Defines the number of repetitions as a function of \(Eb/N0\), using linear interpolation between reference points, given by the expression below.

\[ r = r_{i} + \frac{(EBN0 - EBN0_{i})}{(EBN0_{i+1} - EBN0_{i})} \cdot (r_{i+1} - r_{i}) \]
Where
  • \(r\): Number of repetitions.
  • \(EBN0\): \(Eb/N_0\) ratio in decibels.
  • \(r_i\) and \(r_{i+1}\): Number of repetitions at the nearest reference points.
  • \(EBN0_i\) and \(EBN0_{i+1}\): \(Eb/N_0\) ratios at the nearest reference points.

Parameters:

Name Type Description Default
positions int

Total number of points to be generated.

required
ref_points array - like

Reference points.

required
ref_values array - like

Values corresponding to the reference points.

required

Returns:

Name Type Description
interpolated_values ndarray

Array of interpolated values, rounded to integers.

__init__(EbN0_values=np.arange(0, 10, 1), num_workers=56, numblocks=8, max_repetitions=2000, error_values=None)

Simulates the BER vs Eb/N0 for the ARGOS-3 standard.

Parameters:

Name Type Description Default
EbN0_values array - like

Values of Eb/N0 for which the simulation will be performed.

arange(0, 10, 1)
num_workers int

Number of threads for parallelization.

56
numblocks int

Number of data blocks for each datagram.

8
max_repetitions int

Maximum number of repetitions for each Eb/N0 value.

2000
error_values array - like

Maximum number of errors for each Eb/N0 value.

None

Raises:

Type Description
ValueError

If the number of errors is not the same as the number of Eb/N0 values.

Examples:

  • BER vs Eb/N0 Plot Example: pageplot

run()

Runs the BER vs Eb/N0 simulation for the ARGOS-3 standard.

Returns:

Name Type Description
ber_results list

List of tuples (Eb/N0, BER) for each Eb/N0 value.

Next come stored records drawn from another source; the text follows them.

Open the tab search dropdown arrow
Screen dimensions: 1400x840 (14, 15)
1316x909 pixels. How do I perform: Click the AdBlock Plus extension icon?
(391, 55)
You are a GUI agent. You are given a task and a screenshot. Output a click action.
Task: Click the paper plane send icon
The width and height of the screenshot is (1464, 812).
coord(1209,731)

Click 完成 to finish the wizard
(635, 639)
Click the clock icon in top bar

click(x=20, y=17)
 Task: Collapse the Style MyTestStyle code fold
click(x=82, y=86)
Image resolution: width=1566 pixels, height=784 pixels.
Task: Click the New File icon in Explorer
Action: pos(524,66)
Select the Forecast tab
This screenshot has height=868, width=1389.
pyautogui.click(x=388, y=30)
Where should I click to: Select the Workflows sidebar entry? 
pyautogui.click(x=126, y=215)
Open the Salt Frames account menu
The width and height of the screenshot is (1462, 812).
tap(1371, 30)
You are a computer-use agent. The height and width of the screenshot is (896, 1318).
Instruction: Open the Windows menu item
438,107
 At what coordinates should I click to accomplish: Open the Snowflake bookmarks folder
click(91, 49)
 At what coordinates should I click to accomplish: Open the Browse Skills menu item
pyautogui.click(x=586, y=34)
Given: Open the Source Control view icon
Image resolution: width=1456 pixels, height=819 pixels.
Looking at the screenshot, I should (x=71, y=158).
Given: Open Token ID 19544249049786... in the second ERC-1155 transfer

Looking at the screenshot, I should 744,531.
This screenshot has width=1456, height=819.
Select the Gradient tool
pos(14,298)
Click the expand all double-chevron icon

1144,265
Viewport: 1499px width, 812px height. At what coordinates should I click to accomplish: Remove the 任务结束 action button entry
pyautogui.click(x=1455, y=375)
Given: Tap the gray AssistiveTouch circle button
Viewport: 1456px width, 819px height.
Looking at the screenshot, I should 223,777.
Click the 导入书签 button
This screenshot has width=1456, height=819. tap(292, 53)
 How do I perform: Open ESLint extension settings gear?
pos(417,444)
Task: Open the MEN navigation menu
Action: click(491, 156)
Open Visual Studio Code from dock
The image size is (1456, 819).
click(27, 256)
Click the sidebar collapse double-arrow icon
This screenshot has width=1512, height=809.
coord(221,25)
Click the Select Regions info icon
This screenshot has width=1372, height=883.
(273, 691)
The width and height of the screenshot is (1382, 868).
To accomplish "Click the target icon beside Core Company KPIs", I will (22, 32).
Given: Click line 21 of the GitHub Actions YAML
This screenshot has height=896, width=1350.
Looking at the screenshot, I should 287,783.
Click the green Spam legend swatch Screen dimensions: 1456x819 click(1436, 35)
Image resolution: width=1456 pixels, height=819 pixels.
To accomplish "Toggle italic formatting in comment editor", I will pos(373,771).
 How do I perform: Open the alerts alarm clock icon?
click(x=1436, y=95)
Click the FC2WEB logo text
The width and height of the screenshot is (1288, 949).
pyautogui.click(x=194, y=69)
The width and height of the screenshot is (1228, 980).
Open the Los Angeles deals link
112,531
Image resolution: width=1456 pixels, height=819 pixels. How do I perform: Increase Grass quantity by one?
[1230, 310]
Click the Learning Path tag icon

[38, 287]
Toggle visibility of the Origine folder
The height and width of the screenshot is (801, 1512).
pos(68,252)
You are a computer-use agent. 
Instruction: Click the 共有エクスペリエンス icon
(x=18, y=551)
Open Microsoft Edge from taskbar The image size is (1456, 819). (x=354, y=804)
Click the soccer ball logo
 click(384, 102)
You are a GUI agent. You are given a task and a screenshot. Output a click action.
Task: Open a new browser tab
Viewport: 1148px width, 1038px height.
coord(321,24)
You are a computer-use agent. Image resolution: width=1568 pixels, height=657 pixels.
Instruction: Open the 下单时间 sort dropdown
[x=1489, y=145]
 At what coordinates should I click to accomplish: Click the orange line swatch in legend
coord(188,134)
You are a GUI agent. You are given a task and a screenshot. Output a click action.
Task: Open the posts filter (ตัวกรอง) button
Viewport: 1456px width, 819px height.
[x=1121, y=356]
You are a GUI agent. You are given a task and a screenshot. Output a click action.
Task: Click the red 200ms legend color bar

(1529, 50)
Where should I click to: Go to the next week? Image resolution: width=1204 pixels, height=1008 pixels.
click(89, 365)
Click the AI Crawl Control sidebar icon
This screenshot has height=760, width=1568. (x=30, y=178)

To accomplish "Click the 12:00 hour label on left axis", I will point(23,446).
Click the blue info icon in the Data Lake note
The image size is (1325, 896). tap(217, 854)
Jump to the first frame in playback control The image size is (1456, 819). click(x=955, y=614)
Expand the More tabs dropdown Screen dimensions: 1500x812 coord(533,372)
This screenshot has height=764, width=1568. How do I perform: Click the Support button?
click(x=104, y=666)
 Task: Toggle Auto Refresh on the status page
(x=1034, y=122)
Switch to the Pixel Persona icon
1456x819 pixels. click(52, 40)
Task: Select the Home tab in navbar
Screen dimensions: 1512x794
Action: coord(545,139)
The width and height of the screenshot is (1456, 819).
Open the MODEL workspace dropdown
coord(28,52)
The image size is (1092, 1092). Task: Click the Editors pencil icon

__init__(EbN0_values=np.arange(0, 10, 1), num_workers=8, num_bits=10000, max_repetitions=2000, error_values=None)

Implements the BER vs Eb/N0 simulation for the QPSK standard.

Parameters:

Name Type Description Default
EbN0_values array - like

Values of Eb/N0 for which the simulation will be performed.

arange(0, 10, 1)
num_workers int

Number of threads for parallelization.

8
num_bits int

Number of bits for each simulation.

10000
max_repetitions int

Maximum number of repetitions for each Eb/N0 value.

2000
error_values array - like

Maximum number of errors for each Eb/N0 value.

None

Raises:

Type Description
ValueError

If the number of errors is not the same as the number of Eb/N0 values.

run()

Runs the BER vs Eb/N0 simulation for the QPSK standard.

Returns:

Name Type Description
ber_results list

List of tuples (Eb/N0, BER) for each Eb/N0 value.

teorical_qpsk()

Calculates the theoretical BER vs Eb/N0 curve for QPSK, according to the expression below.

\[ P_b(x) = Q \left(x\right) \mapsto P_b(x) = Q\left(\sqrt{2 \cdot \frac{E_b}{N_0}}\right) \]
Where
  • \(P_b(x)\): Error probability.
  • \(Q(x)\): Complementary error function.
  • \(x\): Argument of the \(Q(x)\) function.
  • \(E_b\): Energy per bit.
  • \(N_0\): Noise power.

Returns:

Name Type Description
ber_teorico ndarray

Array of theoretical BER values for each Eb/N0 of the class.